Precisely because they have been led to believe that it is their right to have health care.
And I would submit to you that the whole notion of having your neighbor pay for what your responsibilities are can be very addictive once it starts.
In a real sense, rights are negative, universal, and cannot be created once we have enough wealth to have some people want something from other things.
Rights are the lowest claim and therefore command universal respect.
We have to bring back the meaning of words.
Privileges and moral obligations are higher than basic human rights, not dragged around by them.
That is something that Mr. Buckley would say to you.
Privileges and moral obligations are higher than basic human rights, they're not dragged around by them.
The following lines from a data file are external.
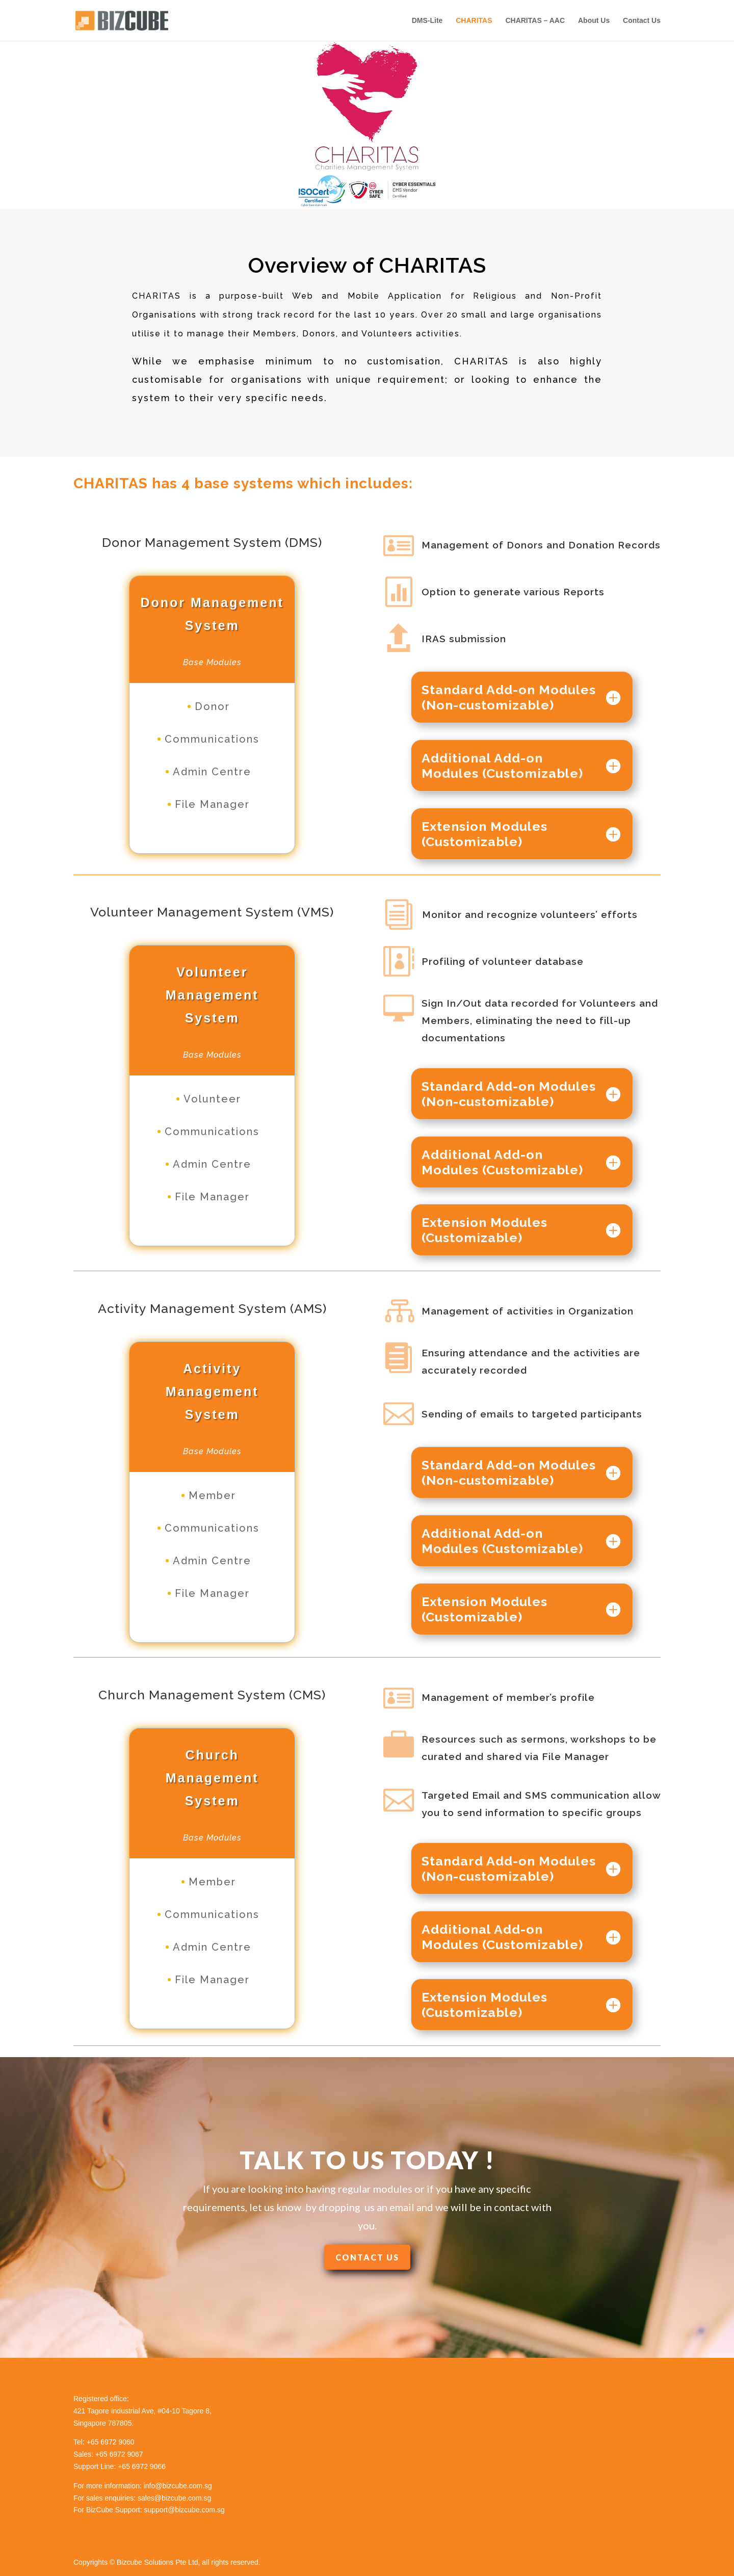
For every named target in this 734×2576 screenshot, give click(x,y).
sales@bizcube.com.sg (174, 2498)
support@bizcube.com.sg (184, 2510)
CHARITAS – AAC (535, 20)
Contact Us (642, 20)
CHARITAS (474, 20)
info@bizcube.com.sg (178, 2486)
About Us (594, 20)
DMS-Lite (427, 20)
Human rights do not dictate moral obligations, it's just the exact opposite.
Moral obligations Manifest themselves in the form of human rights.
And so when our moral obligations and our morality is being torn down, and the whole concept of doing things for the right reason becomes doing things for the wrong reason.
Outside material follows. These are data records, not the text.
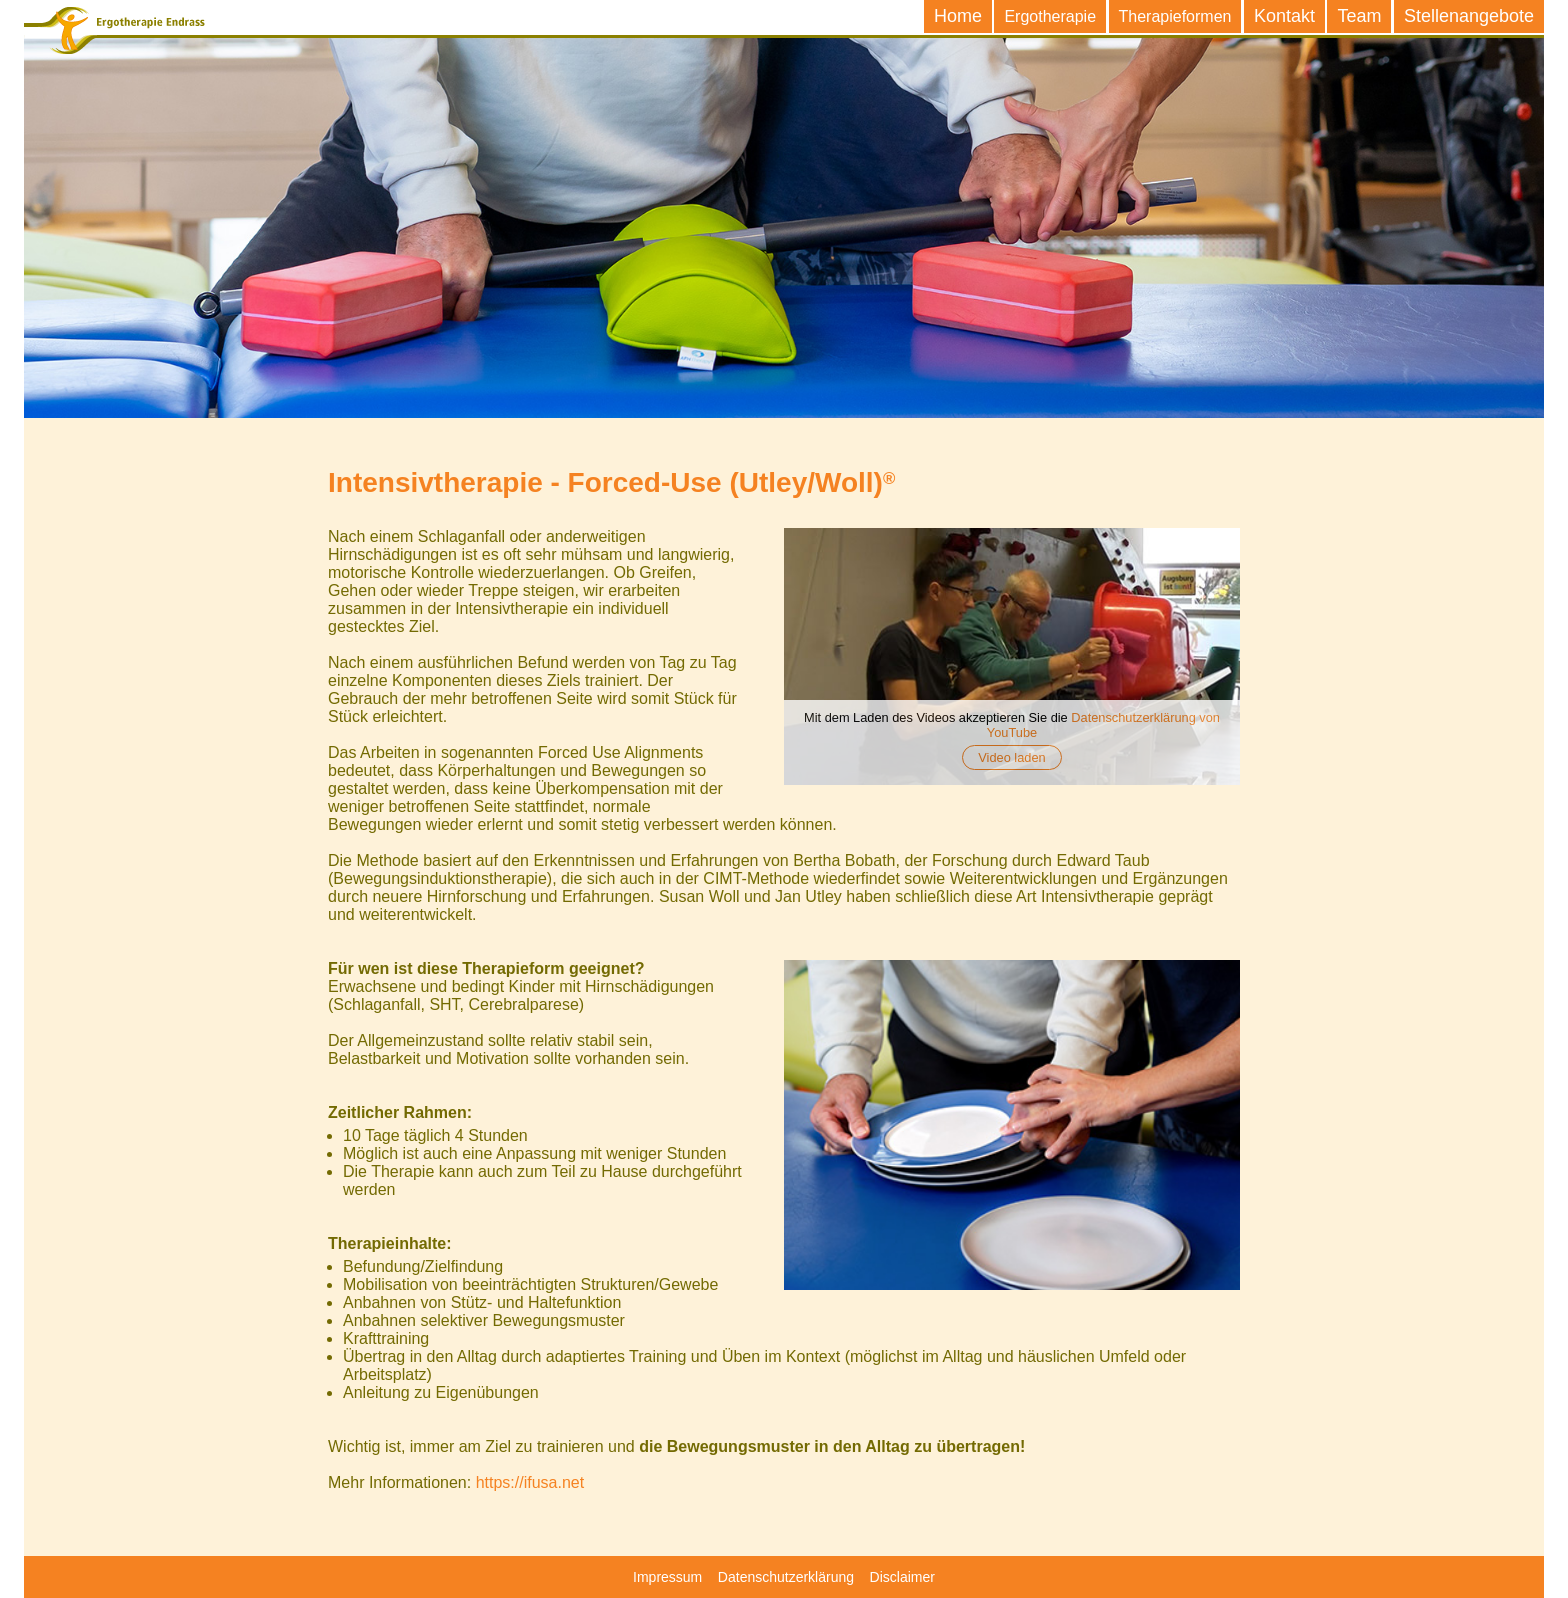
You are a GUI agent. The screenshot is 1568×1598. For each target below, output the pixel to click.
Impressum (667, 1577)
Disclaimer (902, 1577)
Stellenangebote (1469, 16)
And when people opt out of their own personal responsibility to acquire that which they want with their own assets and shove that on all the rest of us, then we're in trouble, and that's where we are in health care.
Precisely because we have allowed enough people to believe that health care is their right, not their responsibility.
And if this is something I shouldn't discuss, because it's only going to inflame people and make them hate Republicans and think that we're cold-hearted and cruel, so be it.
I'll be glad to talk to any of them and explain how the real compassion, the real big-heartedness exists on our side, using the very same argument about moral obligations and the evidence of how we do in this country without complaint, take care of those who cannot help themselves.
And we are eager to do it because we are a compassionate people.
But we also know that no one, no society can sustain itself if everybody in the society is depending on everybody else to pay what they want, or buy what they want.
So we're not supposed to use Obama's middle name.
We're not supposed to call him a liberal.
We are not supposed to talk about health care in the campaign.
According to Republican consultants, it's too complicated.
And we're not supposed to say that health care is not a right.
Pretty soon, as I say, we're not going to be able to say anything, and we won't have to, and the Democrats won't have to either, because we will effectively shut ourselves up.
Homework assignment.
Go to Rush Limbaugh.com and read the transcript of the last monologue on rights and moral obligations.
Learn to understand the difference, and then tell as many of your friends as possible as often as it takes to persuade them.